Good Book Hunting, June 20, 2020: ABC Books

My beautiful wife participated in a virtual bike ride Saturday in part by riding around the annual Republic Pregnancy Resource Center Happy Feet 5k run course to look after participants whilst we ran it. To pick up her t-shirt for the bike ride, she had to go to an event space way up north, which is to say, right by ABC Books.

So we made a family outing of it.

I found a little something that I didn’t order during the lock-in:

I got:

  • Superstar, a novel by Christopher Long, about a singer on top of the world who is not happy. The author has been to ABC Books numerous times, mostly on weeknights. And Ms. E., the proprietrix, bought some marketing t-shirts to give away with each purchase of the book. I declined as my t-shirt drawer is already bulging from athletic event t-shirts, not yet including the shirt from today’s run with my company’s logo on the sleeve.
  • Ain’t No Such Animal by Larry Dablemont. I actually ordered another of his books from ABC Books in March. I was very pleased to learn as I prepared this post that it was not the same book.
  • My Name Is Rock by Jeff Patrick, a thriller in a series about a special agent. The author has a whole stand-up display at ABC Books, so he’s invested in his book. And if I like it, there are others in the series.
  • The Violet Hour by Richard Greenberg, a play about a publisher starting out who has to choose between his lover’s book and his best friend’s book, and something zany and magical happens.
  • Loveroot by Erica Jong. I read her How To Save Your Own Life before I started this blog and wasn’t impressed. I can only hope I like this collection of poems as much as Danielle Steele’s Love.
  • Two monographs: Charles Russell, a western (cowboys and indians) artist, and Georgia O’Keeffe. Both look to be mostly images and some text, the kind of thing I would flip through whilst watching football, although I’m not sure whether there will be football this year or whether I will watch it. Basically, I am coming to enjoy flipping through these on their own with no sporting event at all. And they count as a full book no matter how little text they have.
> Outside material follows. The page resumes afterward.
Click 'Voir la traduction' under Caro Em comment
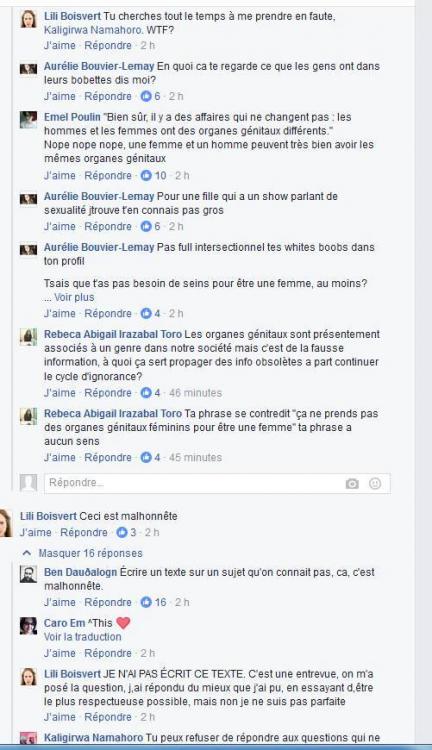Viewport: 432px width, 750px height. point(82,637)
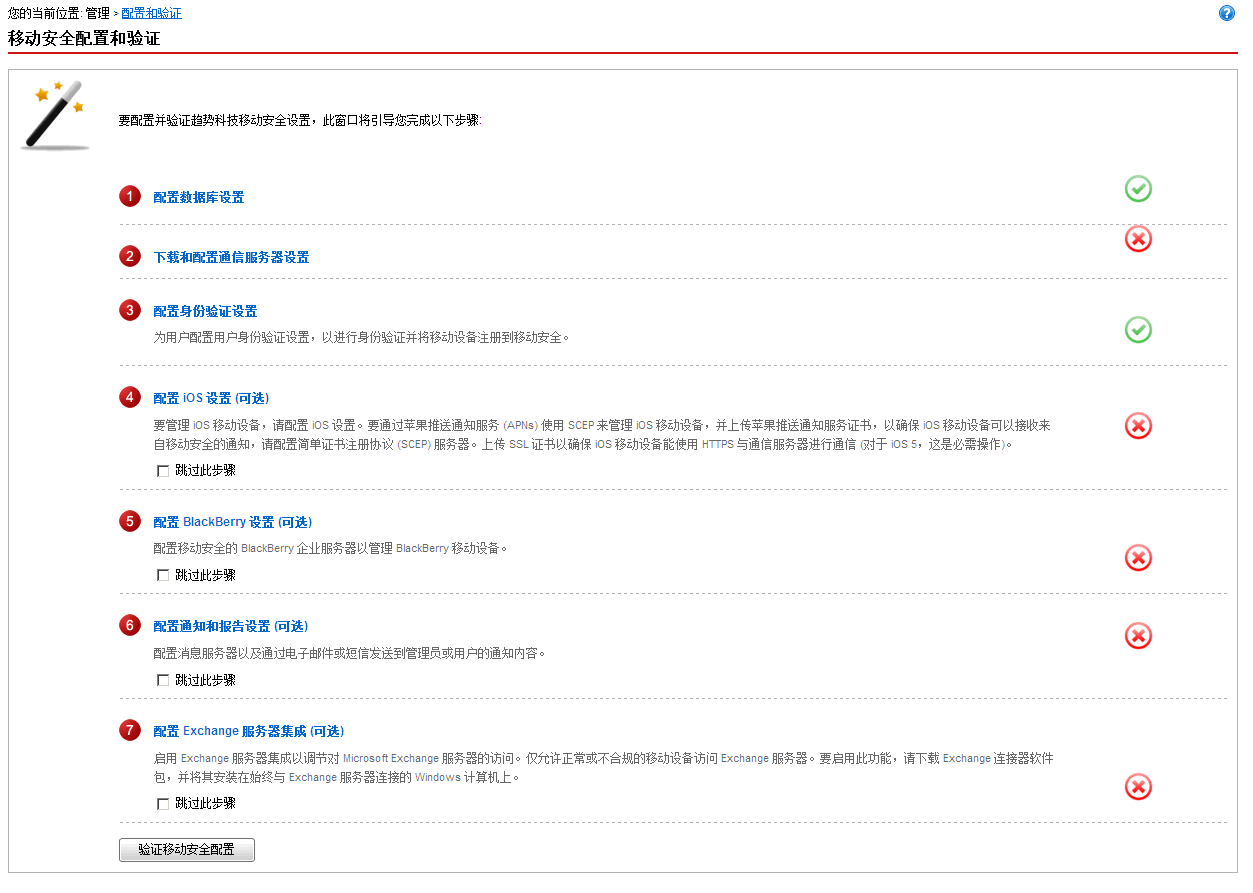Click the magic wand wizard icon
The height and width of the screenshot is (893, 1253).
pos(56,115)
As she was ringing me out, I asked Ms. E. to drop the hundreds place when she announced the total out loud. And she did.. Well, the total, including a couple books for the boys (not depicted) was just a shade under $100 (the local author books were dull price and the monographs were $10 each). But a bibliophile has to do what he can when the spring book sales were cancelled and the fall ones are in jeopardy.